Historic house in New York, United States

The Hiram Charles Todd House, also known as the Marvin-Sackett-Todd House, is located at 4 Franklin Square in Saratoga Springs, Saratoga County, New York. It is a Greek Revival house built in the 1830s by a local hotelier. Later it was home to Hiram Charles Todd, a descendant of one of the original owners who was active in New York state politics.

The house remains intact today with almost no alterations. In 1972 it was listed on the National Register of Historic Places, the very first listing in Saratoga Springs. Later that year it became a contributing property to the Franklin Square Historic District. Two decades later that district became part of the new West Side Historic District. It is currently used as office space for several local businesses.

==Building==

The house is located on the corner of Franklin Street just south of the square. The neighborhood is residential, with large trees lining the streets.

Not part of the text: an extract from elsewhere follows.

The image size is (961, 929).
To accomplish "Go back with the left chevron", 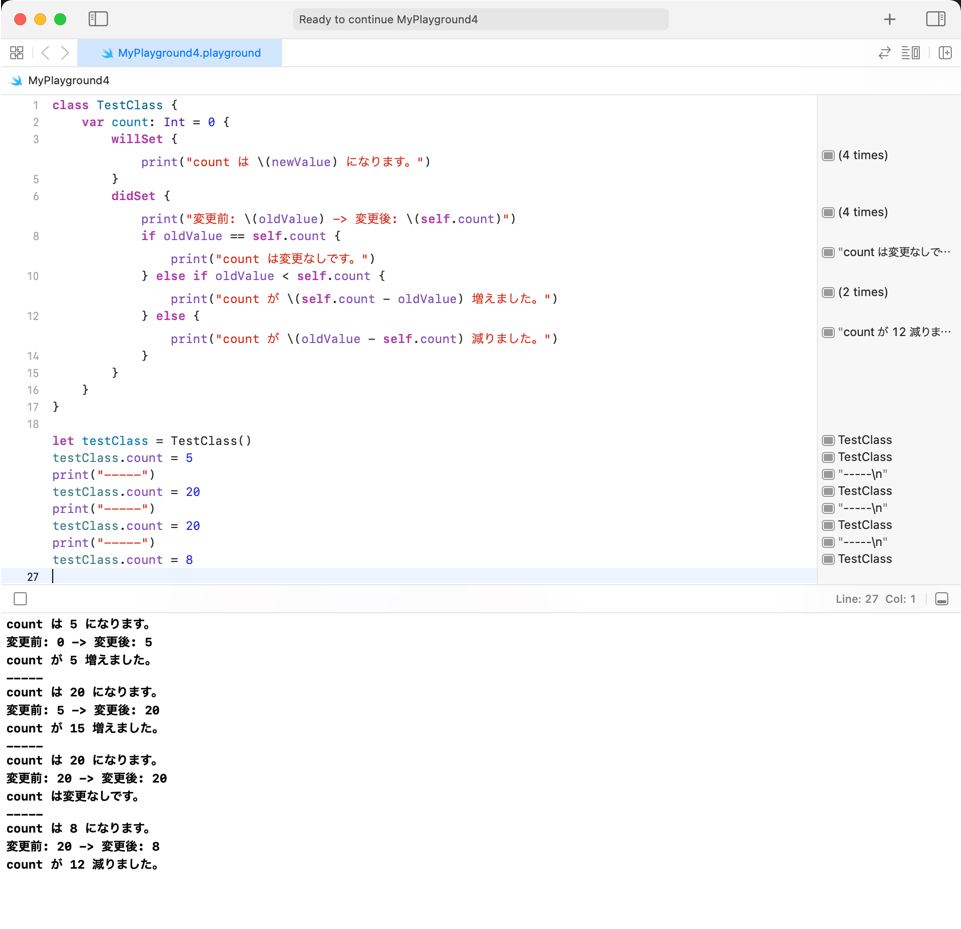I will pyautogui.click(x=45, y=53).
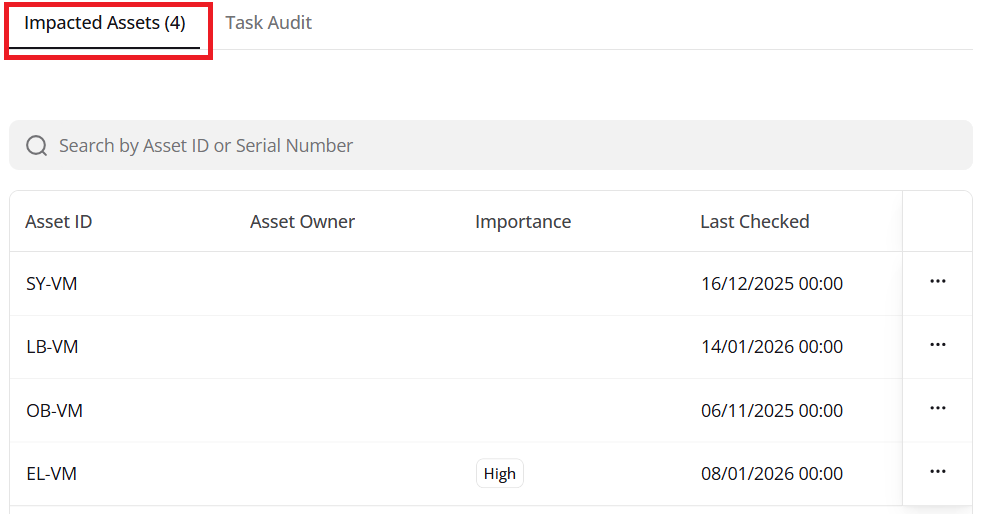Click the High importance badge on EL-VM

pos(499,474)
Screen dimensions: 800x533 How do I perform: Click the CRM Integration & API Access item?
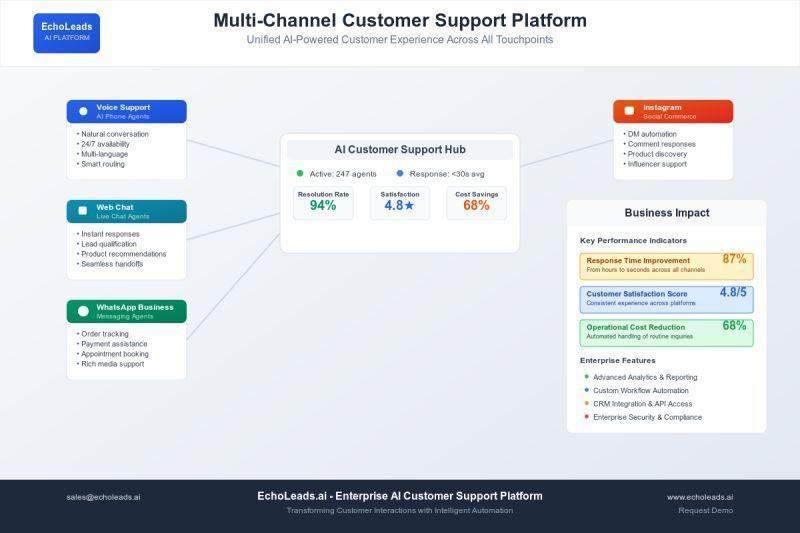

The other houses are similar in size to the Todd House, either in Greek Revival as well or other Victorian styles. An iron fence runs along the north and east edges of the property; there is a parking lot in the rear.

It is two stories high, with a square three-by-three-bay central block and seven-bay T-shaped rear wing. The siding is clapboard over wood frame with diagonal brick braces. A wide entablature goes down to the middle of the second story windows; fretwork flanks the three on the east (front) facade. The main entrance is flanked by projecting bay windows. The mostly flat roof is pierced by six chimneys.

On that elevation, a full-height pedimented portico with four Doric fluted columns shelters the main entrance. It is one of five porches on the building. Two on the north side, facing Division Street, have colonnades echoing that on the front. On the west (rear), the only portion of the building with a gabled roof, there is a small upstairs porch and larger enclosed one downstairs.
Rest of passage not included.